Indah Permatasari tetap meninta penyidik untuk segera memburu pelaku lainnya, sebab kondisi anak kliennya masih dalam kondisi tidak baik-baik saja.
“Kami berharap, rekan pelaku CS segera ditangkap, mengingat kondisi korban masih trauma, ketakutan dan uring-uringan. Lagian perkara predator anak ini jangan sampai dibiarkan berlarut-larut, jika tidak akan mengintai korban lainnya dan mudah-mudahan itu tidak terjadi,” tuturnya.
Indah Permatasari menerangkan pihaknya akan terus mengawal kasus tersebut hingga ke persidangan.
“Kami akan kawal kasus klien kami ini hingga proses persidangan. Dari itu kami pun berharap agar pihak kepolisian tetap melaksanakan tugasnya sesuai amanah dan profesional,” tambahnya.
Sementara, Ibu korban NA, mengaku sedikit lega mendengar kabar salah satu pelaku, Candra Saputra (22) diamankan.
“Terima kasih penyidik, bapak Kapolda atas penangkapan satu pelaku pemerkosa anak saya. Namun, hendaknya pelaku lainnya juga ditangkap, jangan biarkan berkeliaran,” tegas DM.

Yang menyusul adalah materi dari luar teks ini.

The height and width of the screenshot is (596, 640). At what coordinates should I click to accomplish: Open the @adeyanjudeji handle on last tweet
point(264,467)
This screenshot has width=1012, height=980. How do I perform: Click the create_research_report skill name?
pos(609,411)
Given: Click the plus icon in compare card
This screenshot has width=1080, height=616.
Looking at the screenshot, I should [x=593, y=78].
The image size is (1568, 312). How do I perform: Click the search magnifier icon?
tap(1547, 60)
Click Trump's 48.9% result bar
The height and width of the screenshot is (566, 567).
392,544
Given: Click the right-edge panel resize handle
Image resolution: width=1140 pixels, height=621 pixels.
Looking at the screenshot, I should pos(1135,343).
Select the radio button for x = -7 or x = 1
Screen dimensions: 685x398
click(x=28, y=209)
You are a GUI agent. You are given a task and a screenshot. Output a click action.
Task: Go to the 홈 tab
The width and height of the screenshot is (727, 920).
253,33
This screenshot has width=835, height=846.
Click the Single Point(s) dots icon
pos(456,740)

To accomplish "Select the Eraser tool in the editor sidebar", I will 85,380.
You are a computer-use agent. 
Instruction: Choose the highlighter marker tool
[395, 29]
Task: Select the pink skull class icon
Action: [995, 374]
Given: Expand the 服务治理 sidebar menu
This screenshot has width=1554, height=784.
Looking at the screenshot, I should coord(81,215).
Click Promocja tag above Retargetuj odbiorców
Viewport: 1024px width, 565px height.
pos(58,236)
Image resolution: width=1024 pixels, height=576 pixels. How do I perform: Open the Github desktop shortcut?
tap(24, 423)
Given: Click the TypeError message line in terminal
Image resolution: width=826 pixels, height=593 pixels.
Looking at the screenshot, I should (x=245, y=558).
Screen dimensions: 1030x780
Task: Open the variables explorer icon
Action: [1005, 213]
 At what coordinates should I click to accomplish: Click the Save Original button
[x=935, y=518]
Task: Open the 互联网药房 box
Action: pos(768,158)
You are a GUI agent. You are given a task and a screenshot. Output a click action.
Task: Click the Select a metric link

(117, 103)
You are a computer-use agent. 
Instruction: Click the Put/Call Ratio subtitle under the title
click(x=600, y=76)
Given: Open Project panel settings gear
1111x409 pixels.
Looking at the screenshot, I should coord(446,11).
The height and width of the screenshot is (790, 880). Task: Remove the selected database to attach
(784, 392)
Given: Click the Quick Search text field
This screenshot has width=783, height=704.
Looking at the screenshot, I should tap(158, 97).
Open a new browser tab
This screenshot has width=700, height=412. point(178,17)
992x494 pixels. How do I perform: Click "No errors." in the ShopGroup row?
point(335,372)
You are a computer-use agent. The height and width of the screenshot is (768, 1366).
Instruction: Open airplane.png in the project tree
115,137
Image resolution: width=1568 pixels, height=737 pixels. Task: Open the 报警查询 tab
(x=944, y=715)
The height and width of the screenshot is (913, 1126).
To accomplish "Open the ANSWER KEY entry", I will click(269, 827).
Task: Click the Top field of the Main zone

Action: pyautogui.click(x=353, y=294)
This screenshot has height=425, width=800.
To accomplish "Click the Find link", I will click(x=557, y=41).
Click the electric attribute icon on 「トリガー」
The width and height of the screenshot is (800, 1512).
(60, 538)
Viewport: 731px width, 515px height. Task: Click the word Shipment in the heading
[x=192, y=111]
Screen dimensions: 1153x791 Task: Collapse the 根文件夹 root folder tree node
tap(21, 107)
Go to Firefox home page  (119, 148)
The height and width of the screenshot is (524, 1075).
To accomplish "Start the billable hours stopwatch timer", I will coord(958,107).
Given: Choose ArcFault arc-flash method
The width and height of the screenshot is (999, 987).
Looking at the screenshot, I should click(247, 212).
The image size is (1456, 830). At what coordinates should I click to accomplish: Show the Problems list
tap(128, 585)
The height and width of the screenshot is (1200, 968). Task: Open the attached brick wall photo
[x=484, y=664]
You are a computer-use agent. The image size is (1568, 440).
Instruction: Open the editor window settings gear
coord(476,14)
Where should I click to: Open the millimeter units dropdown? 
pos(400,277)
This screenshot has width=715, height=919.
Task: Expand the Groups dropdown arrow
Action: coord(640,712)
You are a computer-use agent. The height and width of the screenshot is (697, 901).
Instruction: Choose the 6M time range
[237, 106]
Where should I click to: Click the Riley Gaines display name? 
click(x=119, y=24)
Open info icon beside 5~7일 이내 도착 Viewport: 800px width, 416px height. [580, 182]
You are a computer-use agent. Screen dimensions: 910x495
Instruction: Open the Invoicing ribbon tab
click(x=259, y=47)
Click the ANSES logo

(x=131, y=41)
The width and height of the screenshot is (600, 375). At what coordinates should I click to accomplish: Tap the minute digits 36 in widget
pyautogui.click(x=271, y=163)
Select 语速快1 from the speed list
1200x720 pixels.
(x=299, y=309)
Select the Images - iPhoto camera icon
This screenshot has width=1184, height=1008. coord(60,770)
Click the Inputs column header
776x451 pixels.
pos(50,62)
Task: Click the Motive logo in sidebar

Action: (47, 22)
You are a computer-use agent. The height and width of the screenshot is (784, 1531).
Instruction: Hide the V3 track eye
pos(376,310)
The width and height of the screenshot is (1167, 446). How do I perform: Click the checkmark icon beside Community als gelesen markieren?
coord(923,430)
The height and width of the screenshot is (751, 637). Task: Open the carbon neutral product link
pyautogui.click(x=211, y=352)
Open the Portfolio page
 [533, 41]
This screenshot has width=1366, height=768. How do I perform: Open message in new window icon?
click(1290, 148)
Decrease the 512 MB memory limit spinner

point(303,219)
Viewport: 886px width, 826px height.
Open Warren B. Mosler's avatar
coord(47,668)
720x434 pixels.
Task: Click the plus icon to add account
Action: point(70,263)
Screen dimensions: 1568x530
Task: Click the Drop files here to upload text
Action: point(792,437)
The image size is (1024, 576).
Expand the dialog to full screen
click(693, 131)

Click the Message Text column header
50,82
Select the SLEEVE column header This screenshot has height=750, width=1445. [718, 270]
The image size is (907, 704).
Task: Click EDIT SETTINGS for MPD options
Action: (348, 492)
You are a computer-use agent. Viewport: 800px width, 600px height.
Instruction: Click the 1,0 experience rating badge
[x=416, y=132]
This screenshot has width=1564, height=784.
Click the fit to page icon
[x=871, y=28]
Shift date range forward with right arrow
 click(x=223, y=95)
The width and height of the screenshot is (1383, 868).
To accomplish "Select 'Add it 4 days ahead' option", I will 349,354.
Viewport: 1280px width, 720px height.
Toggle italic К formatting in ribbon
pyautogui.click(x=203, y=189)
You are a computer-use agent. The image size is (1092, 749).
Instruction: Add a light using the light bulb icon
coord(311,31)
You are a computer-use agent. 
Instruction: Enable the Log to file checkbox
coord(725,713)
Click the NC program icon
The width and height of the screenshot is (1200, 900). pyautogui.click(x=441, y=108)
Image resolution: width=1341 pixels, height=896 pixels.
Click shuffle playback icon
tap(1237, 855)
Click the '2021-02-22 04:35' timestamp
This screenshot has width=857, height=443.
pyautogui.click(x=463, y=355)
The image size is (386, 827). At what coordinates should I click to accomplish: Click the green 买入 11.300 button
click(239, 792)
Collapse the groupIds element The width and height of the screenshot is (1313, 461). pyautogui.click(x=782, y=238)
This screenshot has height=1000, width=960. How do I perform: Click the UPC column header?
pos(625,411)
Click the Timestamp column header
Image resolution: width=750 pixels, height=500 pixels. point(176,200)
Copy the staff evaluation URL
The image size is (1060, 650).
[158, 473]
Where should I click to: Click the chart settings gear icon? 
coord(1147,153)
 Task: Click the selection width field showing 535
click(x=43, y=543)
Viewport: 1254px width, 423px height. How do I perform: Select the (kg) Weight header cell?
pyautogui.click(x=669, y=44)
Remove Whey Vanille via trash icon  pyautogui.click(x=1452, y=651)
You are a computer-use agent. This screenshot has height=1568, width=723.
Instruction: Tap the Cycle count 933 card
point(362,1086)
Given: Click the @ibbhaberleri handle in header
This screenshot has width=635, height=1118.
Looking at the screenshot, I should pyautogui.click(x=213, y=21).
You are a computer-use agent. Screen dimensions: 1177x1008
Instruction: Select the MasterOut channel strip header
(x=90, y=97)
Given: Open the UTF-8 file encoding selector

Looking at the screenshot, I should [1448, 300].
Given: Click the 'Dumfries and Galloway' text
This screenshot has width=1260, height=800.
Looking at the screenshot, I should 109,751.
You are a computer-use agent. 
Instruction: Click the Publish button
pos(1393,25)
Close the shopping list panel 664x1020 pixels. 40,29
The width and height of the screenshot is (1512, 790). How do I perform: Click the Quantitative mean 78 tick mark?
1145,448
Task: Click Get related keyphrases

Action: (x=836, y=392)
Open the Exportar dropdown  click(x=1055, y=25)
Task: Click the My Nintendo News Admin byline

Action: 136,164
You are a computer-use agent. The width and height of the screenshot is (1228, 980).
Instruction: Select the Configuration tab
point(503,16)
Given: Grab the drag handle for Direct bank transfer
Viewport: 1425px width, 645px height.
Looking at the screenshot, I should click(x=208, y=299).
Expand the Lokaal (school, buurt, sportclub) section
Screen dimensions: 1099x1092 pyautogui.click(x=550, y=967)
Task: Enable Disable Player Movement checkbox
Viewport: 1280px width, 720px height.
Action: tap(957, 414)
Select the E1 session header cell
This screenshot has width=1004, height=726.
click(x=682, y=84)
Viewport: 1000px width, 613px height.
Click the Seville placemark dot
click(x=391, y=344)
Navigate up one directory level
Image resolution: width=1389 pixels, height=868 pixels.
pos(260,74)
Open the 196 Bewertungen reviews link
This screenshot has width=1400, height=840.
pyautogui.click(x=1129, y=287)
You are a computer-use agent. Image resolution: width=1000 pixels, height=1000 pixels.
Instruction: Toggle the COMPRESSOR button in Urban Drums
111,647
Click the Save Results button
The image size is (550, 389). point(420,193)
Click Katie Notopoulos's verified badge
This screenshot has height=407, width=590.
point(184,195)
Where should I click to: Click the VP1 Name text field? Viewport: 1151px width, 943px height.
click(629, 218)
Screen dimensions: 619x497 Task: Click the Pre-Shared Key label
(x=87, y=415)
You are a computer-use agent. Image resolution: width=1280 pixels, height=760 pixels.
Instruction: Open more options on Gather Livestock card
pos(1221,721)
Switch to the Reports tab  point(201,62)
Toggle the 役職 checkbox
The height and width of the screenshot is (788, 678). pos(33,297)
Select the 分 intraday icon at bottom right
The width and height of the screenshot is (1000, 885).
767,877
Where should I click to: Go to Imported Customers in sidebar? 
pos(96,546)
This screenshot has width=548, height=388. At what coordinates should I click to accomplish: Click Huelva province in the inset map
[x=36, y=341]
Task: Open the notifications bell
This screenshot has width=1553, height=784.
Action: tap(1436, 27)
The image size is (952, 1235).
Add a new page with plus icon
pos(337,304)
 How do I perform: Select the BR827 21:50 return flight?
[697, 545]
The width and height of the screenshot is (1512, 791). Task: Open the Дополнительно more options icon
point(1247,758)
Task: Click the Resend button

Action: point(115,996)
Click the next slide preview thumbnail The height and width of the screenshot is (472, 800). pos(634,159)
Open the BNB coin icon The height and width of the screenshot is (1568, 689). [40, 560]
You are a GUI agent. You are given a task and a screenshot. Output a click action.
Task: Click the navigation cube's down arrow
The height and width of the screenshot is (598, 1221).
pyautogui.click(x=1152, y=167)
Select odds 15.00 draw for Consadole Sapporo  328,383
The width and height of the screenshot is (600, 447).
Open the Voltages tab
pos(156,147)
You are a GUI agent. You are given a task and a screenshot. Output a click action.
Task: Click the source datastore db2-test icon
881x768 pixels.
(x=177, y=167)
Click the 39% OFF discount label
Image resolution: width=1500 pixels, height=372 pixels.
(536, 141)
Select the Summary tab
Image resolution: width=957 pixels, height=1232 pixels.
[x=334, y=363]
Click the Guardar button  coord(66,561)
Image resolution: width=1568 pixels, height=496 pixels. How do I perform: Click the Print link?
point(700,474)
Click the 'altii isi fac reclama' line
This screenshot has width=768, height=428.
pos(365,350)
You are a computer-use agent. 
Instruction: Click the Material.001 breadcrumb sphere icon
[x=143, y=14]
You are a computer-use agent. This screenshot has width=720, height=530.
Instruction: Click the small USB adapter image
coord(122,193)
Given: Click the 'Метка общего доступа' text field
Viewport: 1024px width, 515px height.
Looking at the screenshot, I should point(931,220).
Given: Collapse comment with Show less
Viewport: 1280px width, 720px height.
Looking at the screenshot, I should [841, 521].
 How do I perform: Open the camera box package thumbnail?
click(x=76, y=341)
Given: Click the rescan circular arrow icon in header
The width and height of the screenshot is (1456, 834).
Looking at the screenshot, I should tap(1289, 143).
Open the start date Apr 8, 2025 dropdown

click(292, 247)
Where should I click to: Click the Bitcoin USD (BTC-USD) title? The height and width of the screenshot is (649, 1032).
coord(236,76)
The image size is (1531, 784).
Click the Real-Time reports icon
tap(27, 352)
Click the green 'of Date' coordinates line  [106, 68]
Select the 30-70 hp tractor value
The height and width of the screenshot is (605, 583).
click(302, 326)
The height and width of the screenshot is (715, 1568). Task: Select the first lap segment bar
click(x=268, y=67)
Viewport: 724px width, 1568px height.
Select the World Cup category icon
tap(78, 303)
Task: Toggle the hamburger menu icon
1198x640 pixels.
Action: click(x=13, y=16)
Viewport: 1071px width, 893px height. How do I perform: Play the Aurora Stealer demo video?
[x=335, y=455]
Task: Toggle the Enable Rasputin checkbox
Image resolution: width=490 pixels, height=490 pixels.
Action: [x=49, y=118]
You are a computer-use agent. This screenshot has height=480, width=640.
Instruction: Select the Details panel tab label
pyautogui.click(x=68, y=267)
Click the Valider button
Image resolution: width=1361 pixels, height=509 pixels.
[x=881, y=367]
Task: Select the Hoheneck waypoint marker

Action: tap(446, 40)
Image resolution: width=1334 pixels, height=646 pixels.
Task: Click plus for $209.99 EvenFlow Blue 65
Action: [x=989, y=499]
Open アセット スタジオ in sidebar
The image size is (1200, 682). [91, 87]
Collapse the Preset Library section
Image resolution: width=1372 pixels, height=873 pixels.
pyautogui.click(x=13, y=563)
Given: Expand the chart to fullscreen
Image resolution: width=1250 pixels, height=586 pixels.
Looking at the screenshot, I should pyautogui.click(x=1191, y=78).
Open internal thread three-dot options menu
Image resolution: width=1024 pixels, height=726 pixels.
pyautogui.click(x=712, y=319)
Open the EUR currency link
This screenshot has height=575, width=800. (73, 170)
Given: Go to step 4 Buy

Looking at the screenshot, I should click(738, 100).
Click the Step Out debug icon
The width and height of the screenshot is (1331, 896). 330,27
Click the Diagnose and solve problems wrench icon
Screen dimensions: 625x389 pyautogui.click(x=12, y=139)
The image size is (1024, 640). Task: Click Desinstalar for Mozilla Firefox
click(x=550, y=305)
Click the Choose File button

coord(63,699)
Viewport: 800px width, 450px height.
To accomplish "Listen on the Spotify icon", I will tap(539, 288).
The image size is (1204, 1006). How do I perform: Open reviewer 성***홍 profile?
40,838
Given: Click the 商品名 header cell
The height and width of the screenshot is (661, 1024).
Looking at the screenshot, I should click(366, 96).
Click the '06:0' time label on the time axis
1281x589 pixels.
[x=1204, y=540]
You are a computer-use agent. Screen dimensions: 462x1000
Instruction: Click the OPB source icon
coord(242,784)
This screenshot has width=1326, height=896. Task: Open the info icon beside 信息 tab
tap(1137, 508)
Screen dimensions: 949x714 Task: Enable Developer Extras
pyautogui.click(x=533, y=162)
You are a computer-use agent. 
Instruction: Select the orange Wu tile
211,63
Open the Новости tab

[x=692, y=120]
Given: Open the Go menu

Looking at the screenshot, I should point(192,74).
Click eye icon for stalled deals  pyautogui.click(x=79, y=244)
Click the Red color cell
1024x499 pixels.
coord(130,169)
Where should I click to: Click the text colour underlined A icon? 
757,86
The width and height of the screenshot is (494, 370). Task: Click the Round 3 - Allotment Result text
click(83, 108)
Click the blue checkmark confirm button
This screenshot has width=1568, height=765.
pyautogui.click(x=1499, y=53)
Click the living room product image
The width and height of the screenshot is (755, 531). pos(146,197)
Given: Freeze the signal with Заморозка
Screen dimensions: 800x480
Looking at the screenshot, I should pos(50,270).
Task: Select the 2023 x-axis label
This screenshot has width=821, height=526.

DM menjelaskan kondisi anaknya saat ini mulai membaik.
“Kondisi mulai sehat, tapi trauma masih, terkadang tiba-tiba menangis, marah dan murung. Dia juga kerap ketakutan ketika berpapasan dengan lelaki yang prawakannya menyerupai para pelaku,” ujarnya.
DM berharap kedua tersangka dapat diadili dengan hukuman maksimal sebagai bentuk rasa keadilan bagi pihaknya.